Here's how to make it: 

  1. Turn oven on to 400 degrees F. Let preheat for at least 10 minutes. Bring 8 cups water and 2 teaspoons of salt to a boil in a medium pot. Prepare a baking sheet with foil and cooking spray.
  2. Remove stem, seeds and ribs, and cut bell pepper into 1/4-inch strips. Coarsely chop parsley, leaves and stems. Zest lemon, halve and juice. Quarter and peel onion. Finely dice 1/4 the onion (about 1/4 cup). Cut remaining 3/4 into 1/4-inch strips.
  3. In a mixing bowl, combine ground turkey, half the parsley (reserve remaining for garnish), panko, diced onions, half the garlic salt (reserve remaining for sauce) and a pinch of pepper. Form mixture into 8 equally-sized meatballs. Set aside.
  4. Place sliced onions and bell peppers on prepared baking sheet. Top with 2 teaspoons olive oil, 1/4 teaspoon salt and a pinch of pepper. Massage oil and seasonings into vegetables. Spread into an even layer. Add meatballs to baking sheet, nestling into vegetables in an even layer. Roast in hot oven until meatballs reach a minimum internal temperature of 165 degrees, 17 to 23 minutes.
  5. While meatballs and vegetables roast, cook the orzo. Once water is boiling, add orzo and cook until al dente, 8 to 10 minutes. Remove from burner.
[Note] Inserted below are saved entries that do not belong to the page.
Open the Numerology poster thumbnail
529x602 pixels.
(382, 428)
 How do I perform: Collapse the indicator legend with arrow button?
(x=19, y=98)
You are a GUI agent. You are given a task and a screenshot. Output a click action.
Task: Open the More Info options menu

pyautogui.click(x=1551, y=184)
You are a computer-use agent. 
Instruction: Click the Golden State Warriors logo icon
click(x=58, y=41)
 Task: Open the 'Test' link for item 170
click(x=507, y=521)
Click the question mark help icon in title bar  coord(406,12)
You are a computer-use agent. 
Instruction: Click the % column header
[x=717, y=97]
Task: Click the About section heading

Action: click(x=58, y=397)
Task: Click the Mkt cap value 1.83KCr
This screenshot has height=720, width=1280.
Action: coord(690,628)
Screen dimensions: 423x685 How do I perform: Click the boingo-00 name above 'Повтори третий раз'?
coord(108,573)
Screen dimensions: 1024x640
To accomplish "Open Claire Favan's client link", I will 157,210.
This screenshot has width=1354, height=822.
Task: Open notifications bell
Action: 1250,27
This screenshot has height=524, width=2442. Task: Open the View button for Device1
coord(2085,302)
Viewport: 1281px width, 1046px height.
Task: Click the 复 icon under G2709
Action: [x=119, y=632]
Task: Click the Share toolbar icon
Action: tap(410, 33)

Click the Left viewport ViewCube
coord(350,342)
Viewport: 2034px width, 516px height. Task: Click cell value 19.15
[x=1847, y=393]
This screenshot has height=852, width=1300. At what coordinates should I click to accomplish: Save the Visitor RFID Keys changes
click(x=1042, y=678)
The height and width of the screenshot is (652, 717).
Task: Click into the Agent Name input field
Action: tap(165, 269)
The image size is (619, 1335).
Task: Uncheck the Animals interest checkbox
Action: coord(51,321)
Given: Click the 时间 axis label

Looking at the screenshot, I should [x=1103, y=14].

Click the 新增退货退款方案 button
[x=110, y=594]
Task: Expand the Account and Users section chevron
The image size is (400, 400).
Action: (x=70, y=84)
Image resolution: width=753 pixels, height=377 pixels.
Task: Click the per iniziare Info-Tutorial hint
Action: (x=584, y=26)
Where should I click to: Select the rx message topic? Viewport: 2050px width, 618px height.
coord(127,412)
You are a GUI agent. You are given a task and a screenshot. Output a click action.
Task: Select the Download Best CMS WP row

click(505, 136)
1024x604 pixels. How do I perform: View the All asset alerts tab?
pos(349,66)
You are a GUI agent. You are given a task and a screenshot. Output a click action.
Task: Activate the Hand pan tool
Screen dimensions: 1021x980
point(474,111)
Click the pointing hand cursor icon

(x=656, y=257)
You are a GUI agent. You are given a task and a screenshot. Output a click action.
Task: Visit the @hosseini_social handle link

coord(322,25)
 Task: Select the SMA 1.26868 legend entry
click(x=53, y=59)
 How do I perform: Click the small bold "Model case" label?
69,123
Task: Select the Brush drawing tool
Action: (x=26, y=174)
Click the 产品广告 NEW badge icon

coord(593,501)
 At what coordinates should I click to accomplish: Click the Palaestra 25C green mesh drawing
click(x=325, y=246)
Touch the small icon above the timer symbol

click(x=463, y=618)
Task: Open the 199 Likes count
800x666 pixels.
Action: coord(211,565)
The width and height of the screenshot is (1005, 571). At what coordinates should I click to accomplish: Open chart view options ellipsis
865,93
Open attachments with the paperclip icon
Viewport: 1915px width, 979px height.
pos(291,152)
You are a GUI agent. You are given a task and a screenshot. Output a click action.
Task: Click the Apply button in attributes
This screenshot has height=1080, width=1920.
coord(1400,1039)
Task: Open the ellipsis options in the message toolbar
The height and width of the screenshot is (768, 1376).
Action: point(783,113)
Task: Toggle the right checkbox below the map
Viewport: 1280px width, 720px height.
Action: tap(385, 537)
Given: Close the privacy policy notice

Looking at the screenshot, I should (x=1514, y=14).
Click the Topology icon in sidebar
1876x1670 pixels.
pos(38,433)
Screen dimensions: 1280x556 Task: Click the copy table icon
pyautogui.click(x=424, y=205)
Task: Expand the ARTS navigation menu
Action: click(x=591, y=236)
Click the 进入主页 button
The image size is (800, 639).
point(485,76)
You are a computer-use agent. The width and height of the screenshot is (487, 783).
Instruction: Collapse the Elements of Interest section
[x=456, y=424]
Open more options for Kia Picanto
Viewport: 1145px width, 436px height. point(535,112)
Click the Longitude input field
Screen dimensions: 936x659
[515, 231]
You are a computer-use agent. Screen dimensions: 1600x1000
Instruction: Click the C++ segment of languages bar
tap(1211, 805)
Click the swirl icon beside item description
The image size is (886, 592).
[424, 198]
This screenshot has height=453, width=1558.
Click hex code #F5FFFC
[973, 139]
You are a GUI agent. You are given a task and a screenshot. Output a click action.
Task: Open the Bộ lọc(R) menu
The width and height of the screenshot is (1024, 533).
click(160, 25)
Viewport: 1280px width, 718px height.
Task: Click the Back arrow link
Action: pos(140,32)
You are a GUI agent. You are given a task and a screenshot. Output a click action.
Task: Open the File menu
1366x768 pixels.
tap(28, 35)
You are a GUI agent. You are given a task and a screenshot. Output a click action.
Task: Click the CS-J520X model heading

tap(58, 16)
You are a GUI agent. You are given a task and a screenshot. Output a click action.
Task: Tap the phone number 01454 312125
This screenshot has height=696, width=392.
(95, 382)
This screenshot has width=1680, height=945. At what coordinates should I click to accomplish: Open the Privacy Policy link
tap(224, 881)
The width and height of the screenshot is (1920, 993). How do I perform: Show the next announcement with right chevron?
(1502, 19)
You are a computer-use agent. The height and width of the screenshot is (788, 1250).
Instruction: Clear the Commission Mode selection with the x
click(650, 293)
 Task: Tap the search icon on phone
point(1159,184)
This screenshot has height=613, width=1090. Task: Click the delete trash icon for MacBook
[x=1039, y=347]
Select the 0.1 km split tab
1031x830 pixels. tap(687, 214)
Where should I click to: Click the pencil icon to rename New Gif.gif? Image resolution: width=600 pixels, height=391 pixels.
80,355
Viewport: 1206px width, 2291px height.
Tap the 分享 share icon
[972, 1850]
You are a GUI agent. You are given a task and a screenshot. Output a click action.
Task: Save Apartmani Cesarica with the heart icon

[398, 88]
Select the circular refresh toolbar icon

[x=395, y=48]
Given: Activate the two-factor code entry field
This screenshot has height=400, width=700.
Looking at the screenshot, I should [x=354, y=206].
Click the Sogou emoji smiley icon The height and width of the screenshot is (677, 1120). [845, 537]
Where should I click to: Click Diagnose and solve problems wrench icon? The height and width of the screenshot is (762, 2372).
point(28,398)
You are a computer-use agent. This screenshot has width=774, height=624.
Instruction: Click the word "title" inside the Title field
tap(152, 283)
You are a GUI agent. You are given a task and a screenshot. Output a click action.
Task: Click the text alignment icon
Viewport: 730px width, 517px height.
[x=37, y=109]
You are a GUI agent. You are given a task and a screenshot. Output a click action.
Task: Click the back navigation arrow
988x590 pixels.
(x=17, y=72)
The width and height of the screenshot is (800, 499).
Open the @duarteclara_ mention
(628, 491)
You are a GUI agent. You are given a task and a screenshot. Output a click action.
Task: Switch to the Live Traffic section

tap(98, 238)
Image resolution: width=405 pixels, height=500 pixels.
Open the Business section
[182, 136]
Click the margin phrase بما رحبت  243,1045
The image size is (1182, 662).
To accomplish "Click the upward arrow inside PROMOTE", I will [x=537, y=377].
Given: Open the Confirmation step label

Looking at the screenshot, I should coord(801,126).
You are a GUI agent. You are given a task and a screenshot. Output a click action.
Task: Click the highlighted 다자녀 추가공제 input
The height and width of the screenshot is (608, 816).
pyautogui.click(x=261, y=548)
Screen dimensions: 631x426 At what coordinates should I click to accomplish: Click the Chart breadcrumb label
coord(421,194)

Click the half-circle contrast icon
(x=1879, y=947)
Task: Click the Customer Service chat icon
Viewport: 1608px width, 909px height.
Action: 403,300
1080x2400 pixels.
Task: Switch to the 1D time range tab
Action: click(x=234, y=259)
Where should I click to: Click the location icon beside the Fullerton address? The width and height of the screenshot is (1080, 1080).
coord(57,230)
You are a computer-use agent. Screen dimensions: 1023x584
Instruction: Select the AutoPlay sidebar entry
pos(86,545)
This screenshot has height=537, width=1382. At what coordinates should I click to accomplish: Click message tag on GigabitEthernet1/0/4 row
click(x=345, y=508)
Drain in a wire-mesh strainer. Return orzo to pot. Stir in 2 teaspoons olive oil, 1 teaspoon lemon zest (reserve remaining for sauce), 1 tablespoon lemon juice (reserve remaining for sauce), 1/4 teaspoon salt and 1/4 teaspoon pepper. Cover and set aside.
  6. To make the sauce and finish the dish, combine yogurt, half the cheese (reserve remaining for garnish), 1 teaspoon remaining lemon juice, 1/4 teaspoon remaining lemon zest, remaining garlic salt, a pinch of pepper and 11/2 teaspoons water in another mixing bowl. Gently mash mixture with a fork until mostly smooth. If sauce is too thick, add additional water, 1 teaspoon at a time, until desired consistency is reached.
  7. Plate dish as pictured, topping orzo with vegetables, meatballs, sauce, remaining cheese and remaining parsley. Bon appétit!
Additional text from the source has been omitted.